When the requirements are slightly less strict, you might use a blacklist to filter the input. This is defining what the data cannot be, so, if certain characters are encountered the data would be rejected. However, unless there are very few potentially dangerous inputs, this can lead to an ever-increasing list of dangerous values to reject.

An even less secure method of filtering input, and one which probably most closely matches what people think of when they read "filter input, escape output", is to eliminate only the blacklisted portion(s) of the input, rather than rejecting the input. In other words, if the character '<' is not permitted, then it would be removed from the data, but everything else would remain.

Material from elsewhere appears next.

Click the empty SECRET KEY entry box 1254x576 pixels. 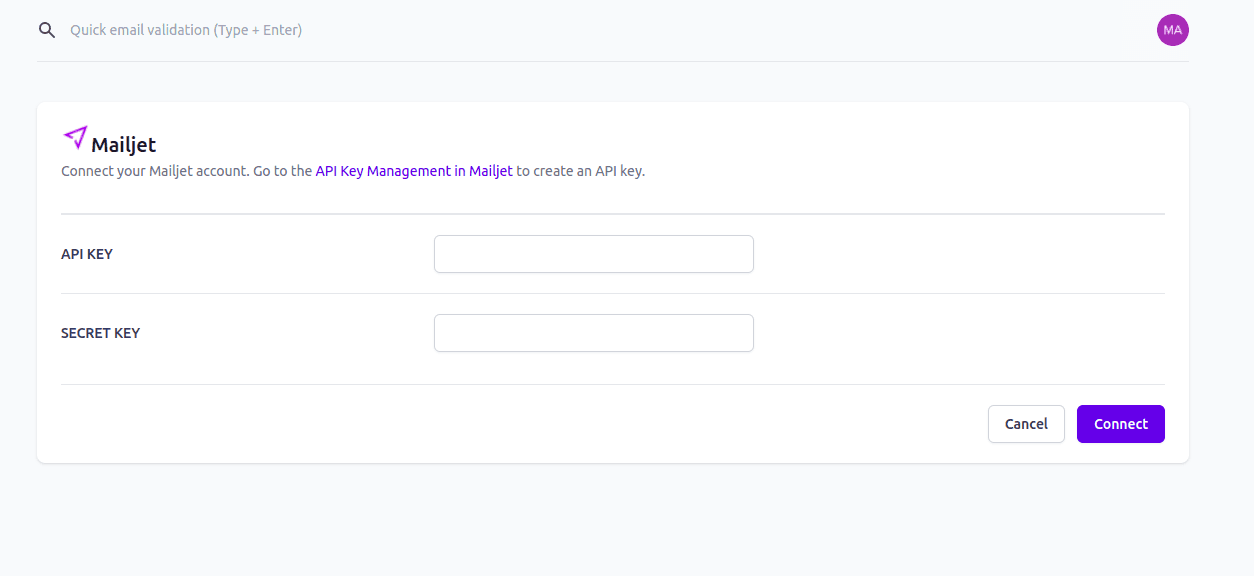coord(593,332)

Using xss_clean() on input is essentially taking the least secure of these options a step further (in the direction of reduced security) and escaping the blacklisted values in the input rather than eliminating them. As is the case with eliminating blacklisted characters, you can't recover the original input for use in other contexts, and the user often has no idea how or why the data was changed (or in some cases, even that the data changed).

Bonfire

Practical CodeIgniter 3
CodeIgniter Testing Guide

***Narf*** · 03-22-2016, 11:21 AM

(03-22-2016, 08:42 AM)mwhitney Wrote: Finally, there is some confusion (and disagreement) on the intended meaning of "filter input". In the sense of the strictest security needs, input may be whitelisted, and any input which does not match the whitelist is rejected outright. So, you would define a set of validations which state the allowed characters, the minimum and maximum length of the data (or, for numeric values, the minimum and maximum values and whether floating point values are permitted, and, if so, their precision), and similar validations which define what the data must be in order to be permitted.

This confusion is at the very core of the problem - people need to know the difference between "filtering" and "validation".

Filtering, or sanitization, is what xss_clean() does - trying to strip only the invalid parts of the data.
Validation is what should be done with inputs - completely rejecting data that is not 100% valid.

Problems like this one are why correct terminology is important.